The emergence of multi-drug resistance (MDR) in esophageal carcinoma has severely affected the effect of chemotherapy and shortened the survival of patients. To this end, we intend to develop a biomimetic nano-targeting drug modified by cancer cell membrane, and investigate its therapeutic effect.

The degradable poly(lactic-co-glycolic acid) (PLGA) nanoparticles (NPs) co-loaded with doxorubicin (DOX) and curcumin (Cur) were prepared by solvent evaporation method. TE10 cell membrane and Distearoyl phosphatidylethanolamine-polyethylene glycol (DSPE-PEG) were then coated on the PLGA NPs by membrane extrusion to prepare the PEG-TE10@PLGA@DOX-Cur NPs (PMPNs). Size and zeta potential of the PMPNs were analyzed by lazer particle analyzer, and the morphology of PMPNs was observed by transmission electron microscope. The TE10 cell membrane protein on PMPNs was analyzed by gel electrophoresis. The DOX-resistant esophageal cancer cell model TE10/DOX was established through high-dose induction. The
homologous targeting ability of PMPNs was evaluated by cell uptake assay, and the
anti-tumor effect of PMPNs was assessed through CCK-8, clone formation and flow cytometry. A Balb/c mouse model of TE10/DOX xenograft was constructed to evaluate the anti-tumor effect
and the bio-safety of PMPNs.

The prepared cell membrane coated PMPNs had a regular spherical structure with an average diameter of 177 nm. PMPNs could directly target TE10 and TE10/DOX cells or TE10/DOX xenografted tumor and effectively inhibit the growth of DOX-resistant esophageal carcinoma.

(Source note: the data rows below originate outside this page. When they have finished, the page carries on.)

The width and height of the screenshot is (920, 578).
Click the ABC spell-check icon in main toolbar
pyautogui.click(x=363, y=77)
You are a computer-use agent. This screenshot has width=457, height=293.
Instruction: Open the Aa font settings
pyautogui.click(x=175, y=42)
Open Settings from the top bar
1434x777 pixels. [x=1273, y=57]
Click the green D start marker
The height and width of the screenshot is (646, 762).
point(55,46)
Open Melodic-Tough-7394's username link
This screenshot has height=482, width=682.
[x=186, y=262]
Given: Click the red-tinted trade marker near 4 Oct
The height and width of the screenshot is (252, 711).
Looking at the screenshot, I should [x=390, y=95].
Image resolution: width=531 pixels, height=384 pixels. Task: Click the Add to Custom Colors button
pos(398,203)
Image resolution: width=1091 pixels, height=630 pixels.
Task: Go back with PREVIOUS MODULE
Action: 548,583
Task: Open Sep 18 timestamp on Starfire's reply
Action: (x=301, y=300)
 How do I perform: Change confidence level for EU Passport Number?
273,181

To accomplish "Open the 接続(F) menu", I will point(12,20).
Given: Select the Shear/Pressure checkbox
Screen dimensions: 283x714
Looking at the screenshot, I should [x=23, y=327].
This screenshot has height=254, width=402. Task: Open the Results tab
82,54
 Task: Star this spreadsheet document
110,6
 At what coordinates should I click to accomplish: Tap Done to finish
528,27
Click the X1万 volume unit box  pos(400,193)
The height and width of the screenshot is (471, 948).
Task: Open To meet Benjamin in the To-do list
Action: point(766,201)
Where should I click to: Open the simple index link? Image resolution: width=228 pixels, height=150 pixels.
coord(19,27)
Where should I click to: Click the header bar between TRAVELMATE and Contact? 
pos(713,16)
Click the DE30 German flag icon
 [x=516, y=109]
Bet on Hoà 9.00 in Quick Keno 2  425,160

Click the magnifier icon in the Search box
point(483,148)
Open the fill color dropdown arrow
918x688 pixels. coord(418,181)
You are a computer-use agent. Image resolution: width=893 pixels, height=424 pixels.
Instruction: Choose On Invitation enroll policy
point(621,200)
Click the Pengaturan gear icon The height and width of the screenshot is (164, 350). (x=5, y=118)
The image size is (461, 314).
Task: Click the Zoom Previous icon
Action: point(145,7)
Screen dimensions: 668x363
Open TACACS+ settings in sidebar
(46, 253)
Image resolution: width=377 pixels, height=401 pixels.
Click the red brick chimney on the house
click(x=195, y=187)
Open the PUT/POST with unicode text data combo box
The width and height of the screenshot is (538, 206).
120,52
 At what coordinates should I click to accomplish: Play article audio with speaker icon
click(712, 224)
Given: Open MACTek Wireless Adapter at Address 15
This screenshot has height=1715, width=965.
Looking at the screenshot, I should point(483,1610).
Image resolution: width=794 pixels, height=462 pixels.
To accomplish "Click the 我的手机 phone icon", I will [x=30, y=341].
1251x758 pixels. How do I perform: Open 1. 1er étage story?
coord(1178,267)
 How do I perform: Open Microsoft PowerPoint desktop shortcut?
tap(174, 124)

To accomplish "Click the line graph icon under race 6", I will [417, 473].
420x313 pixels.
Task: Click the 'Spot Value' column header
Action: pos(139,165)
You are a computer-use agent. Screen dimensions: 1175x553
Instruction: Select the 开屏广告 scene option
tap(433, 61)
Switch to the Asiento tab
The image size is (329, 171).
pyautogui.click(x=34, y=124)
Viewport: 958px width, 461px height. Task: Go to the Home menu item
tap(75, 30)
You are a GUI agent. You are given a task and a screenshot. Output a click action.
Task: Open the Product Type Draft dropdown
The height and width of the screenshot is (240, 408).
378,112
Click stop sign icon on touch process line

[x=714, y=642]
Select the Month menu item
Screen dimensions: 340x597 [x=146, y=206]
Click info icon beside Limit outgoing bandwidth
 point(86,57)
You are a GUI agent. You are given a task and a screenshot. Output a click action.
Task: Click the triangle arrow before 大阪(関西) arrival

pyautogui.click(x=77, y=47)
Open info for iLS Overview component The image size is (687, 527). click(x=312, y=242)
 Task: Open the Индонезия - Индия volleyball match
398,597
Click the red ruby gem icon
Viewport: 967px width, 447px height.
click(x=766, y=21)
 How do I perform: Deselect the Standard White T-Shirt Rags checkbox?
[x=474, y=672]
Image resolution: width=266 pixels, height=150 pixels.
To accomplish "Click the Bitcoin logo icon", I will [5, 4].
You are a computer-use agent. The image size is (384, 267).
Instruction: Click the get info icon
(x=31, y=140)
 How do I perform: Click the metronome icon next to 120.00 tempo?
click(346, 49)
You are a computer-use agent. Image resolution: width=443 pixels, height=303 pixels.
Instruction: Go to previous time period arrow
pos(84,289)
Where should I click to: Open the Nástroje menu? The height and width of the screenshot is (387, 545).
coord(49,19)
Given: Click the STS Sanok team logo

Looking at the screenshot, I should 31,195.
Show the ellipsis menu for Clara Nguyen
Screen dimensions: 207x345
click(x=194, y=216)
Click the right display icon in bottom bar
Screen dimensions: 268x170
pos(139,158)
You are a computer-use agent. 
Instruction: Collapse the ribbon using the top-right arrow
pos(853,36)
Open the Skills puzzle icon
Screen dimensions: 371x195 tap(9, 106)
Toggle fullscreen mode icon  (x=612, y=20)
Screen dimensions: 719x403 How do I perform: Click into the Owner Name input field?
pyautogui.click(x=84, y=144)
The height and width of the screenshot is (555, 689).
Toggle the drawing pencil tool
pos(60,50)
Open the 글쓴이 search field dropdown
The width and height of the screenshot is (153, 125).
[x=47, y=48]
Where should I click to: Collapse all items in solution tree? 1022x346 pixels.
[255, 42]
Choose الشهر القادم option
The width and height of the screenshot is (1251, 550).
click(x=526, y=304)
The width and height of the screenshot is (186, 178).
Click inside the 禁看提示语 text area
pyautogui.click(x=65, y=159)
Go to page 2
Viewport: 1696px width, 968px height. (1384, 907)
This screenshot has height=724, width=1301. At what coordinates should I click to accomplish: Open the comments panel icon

Besides, the PMPNs was confirmed to have high biosafety.

In this study, a targeted biomimetic nano-drug delivery system PMPNs was successfully prepared, which overcome the MDR of esophageal carcinoma by co-delivering DOX and sensitizer curcumin.
In this study, a targeted biomimetic nano-drug delivery system PMPNs was successfully prepared, which overcome the MDR of esophageal carcinoma by co-delivering DOX and sensitizer curcumin.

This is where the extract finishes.